Location
- 1901 S. Lakeshore Drive Homewood, Alabama 35209 United States 33°27′39″N 86°47′25″W﻿ / ﻿33.46083°N 86.79028°W

Information
- School type: Public, high school
- Founded: 1972 (54 years ago)
- School board: Homewood Board of Education
- School district: Homewood City School District
- Superintendent: Justin Hefner
- CEEB code: 011464
- Principal: Joel Henneke
- Teaching staff: 110.90 (FTE)
- Grades: 9-12
- Enrollment: 1,333 (2024-2025)
- Student to teacher ratio: 12.02
- Language: English
- Campus: Suburban
- Colors: Red, white, and blue
- Mascot: Patriot
- Team name: Homewood Patriots
- Newspaper: The Homewood Tricorne
- Yearbook: Heritage
- Website: hhs.homewood.k12.al.us

= Homewood High School =

Homewood High School (HHS) is a public high school, serving grades 9–12, in the Homewood suburb of Birmingham, Alabama. It is the only high school in the Homewood City School System. The principal is Joel Henneke. In the summer of 2007, the front of the school was remodeled, and a new building, Pathways Alternative School, was constructed in the upper level of the student parking lot. The front office and lobby were also remodeled in the summer of 2008. In the summer of 2018, the creation of a new fine arts building started.

Homewood's colors are red, white, and blue and all competitive teams are known as the Patriots. HHS competes in AHSAA Class 6A.

==Academics==
The graduating class of 2009 had 236 students, with 206 students taking at least 1 AP exam. As a whole, the class of 2009 took 475 AP exams. The AP exam "pass score" of 3 or higher was 74.9% in 2009. The SAT Critical Reading mean was 572 and the Math mean was 568. The average ACT composite score was 22.8. There were 3 National Merit Finalists, 1 National Achievement Finalist, and 7 National Merit Commended students in 2009.

==Extracurricular activities==

===Athletics===
Homewood High School fields varsity teams in football, cheerleading, basketball, baseball, soccer, wrestling, golf, tennis, softball, volleyball, lacrosse, cross country running/track and field.
The football team has won a 4A state championship in 1974, and 5A state championships in 1995, 2000, 2002, 2004, and 2005. The Track and Field (T&F) and Cross Country teams have won 31 State Championships.
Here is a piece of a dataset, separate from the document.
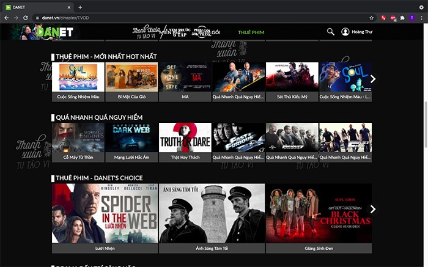Bookmark this page with the star icon

point(371,18)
During the 2018–19 school year Girls’ and Boys' Cross Country, Girls’ and Boys' Indoor T&F, Girls' and Boys’ T&F all won State Championships. The varsity boys' basketball team also won second place in the 6A state championship in 2008 and 2010. The Homewood Boys' Soccer team has won four 5A state championships: in 2003, 2005, 2006, and 2014.

====Waldrop Stadium====
Waldrop Stadium, in Homewood, Alabama (Bob Newton Field) is the home of the Homewood Patriots. The field is named after former head football coach Bob Newton, who led the Patriots to their five 5A wins. The stadium is home to the football, soccer, flag football, and track and field teams.

==== Football====
Homewood won the class 4A state championship in 1974 and the class 5A state championships in 1995, 2000, 2002, 2004, and 2005, however Homewood also lost the state championship four times; to Gadsden in 1986, Blount in 1990, Benjamin Russell in 2001, and Briarwood in 2003.

===Patriot Marching Band===
The Homewood High School Patriot Marching Band is a large marching ensemble made up of students from Homewood High School. Nearly half of the high school's students participate in the band program as instrumentalists, dancers, flag corps members, or as managers.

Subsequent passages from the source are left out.